Encopresis is when your child leaks stool into their underwear. It is also called stool soiling. It is most often because of long-term (chronic) constipation. Encopresis happens to children ages 4 and older who have already been toilet trained.
The Pediatric Surgery service at Mass General for Children is an international referral center for the complete spectrum of general and thoracic pediatric and neonatal surgical services.
What is encopresis?
Encopresis is when your child leaks stool into their underwear. It's also called stool soiling. It's most often because of long-term (chronic) constipation. Encopresis happens to children ages 4 and older who have already been toilet trained.
In most cases, stool soiling happens by accident. Encopresis can be very embarrassing for your child.
What causes encopresis?
In most cases, encopresis happens because a child has long-term (chronic) constipation.
When a child is constipated, they have fewer bowel movements than normal. Bowel movements can then become hard, dry, and difficult to pass. Your child may stay away from going to the bathroom because it hurts. Then stool becomes backed up (impacted) in the rectum and the large intestine (colon). The stool can’t move forward. The rectum and intestine become enlarged because of the hard, impacted stool.
Over time, liquid stool can start to leak around the hard, dry, impacted stool. This soils your child's clothing.
Other causes of encopresis include:
Colonic inertia, a condition where the colon doesn’t move stool along as it should
Nerve damage to the muscle at the end of the digestive tract (anal sphincter). This keeps it from closing correctly.
Fear of using the toilet
Rectal infections or tears
Other health problems may cause chronic constipation. These include diabetes, hypothyroidism, Hirschsprung disease, and inflammatory bowel disease.
Which children are at risk for encopresis?

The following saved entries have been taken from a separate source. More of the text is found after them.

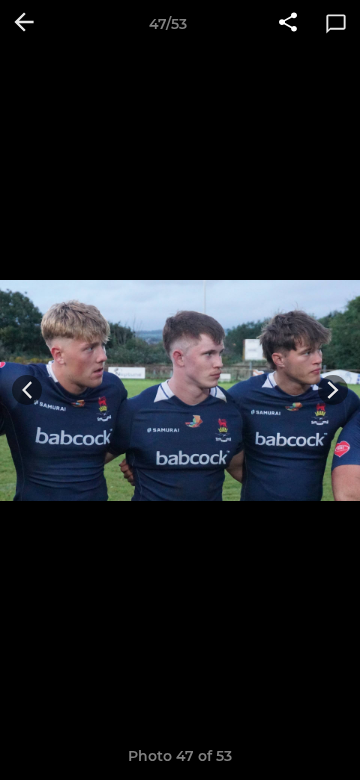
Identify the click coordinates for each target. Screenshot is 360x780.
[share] (288, 24)
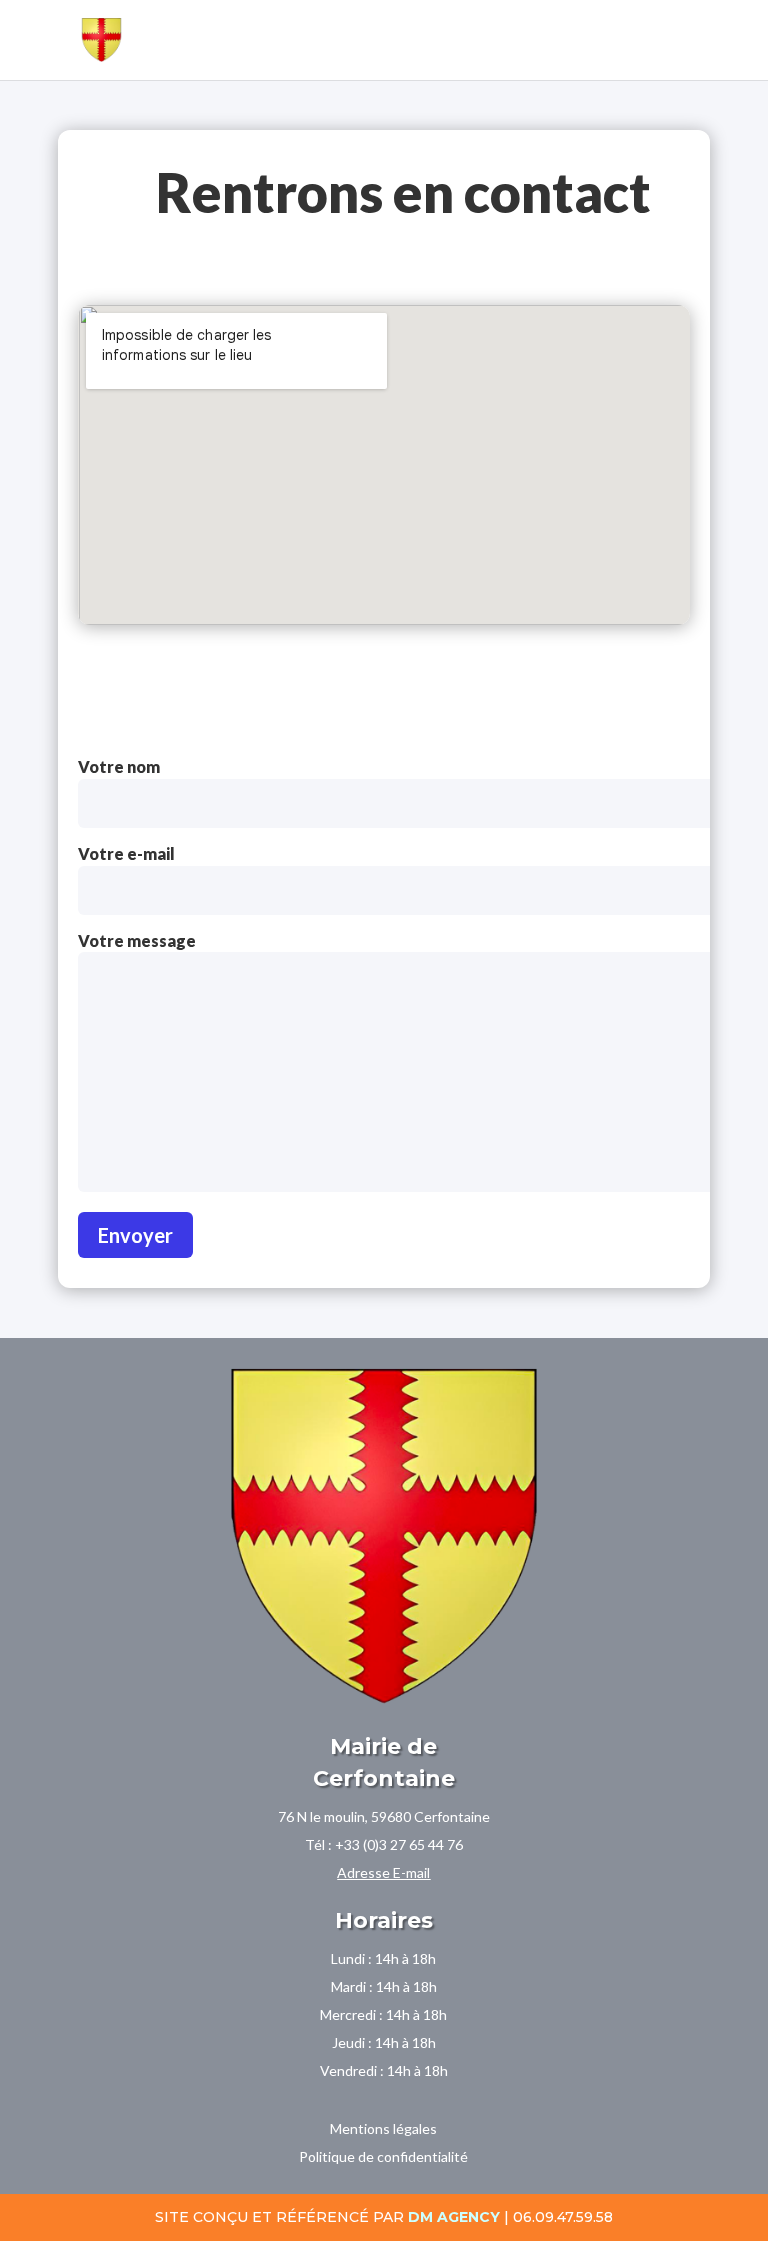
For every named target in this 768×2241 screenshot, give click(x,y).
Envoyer (135, 1235)
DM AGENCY (454, 2217)
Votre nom (119, 766)
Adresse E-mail (383, 1872)
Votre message (137, 940)
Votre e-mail (126, 853)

Any child who has long-term (chronic) constipation may develop encopresis. Risk factors for constipation include:
Eating a high-fat, high-sugar, junk-food diet
Drinking mostly soft drinks and sugary drinks
Not drinking enough water and fruit juices
Lack of exercise
Not wanting to use public bathrooms
Feeling stressed with family, with friends, or at school
Being too busy playing to take time to use the bathroom
Having a change in bathroom routine. This includes starting a new school year, when a child has fewer bathroom breaks.
Encopresis affects boys more than girls. Experts don’t know why.
What are the symptoms of encopresis?
Each child’s symptoms may vary. Symptoms may include:
Having loose, watery stools
Needing to have a bowel movement with little or no warning, called involuntary stooling. Your child may soil underwear if they can’t get to the bathroom in time.
Scratching or rubbing the anal area, because it’s irritated by watery stools
Withdrawing from friends, school, or family
Hiding soiled underwear
Symptoms of encopresis may look like other health conditions. Always see your child's healthcare provider for a diagnosis.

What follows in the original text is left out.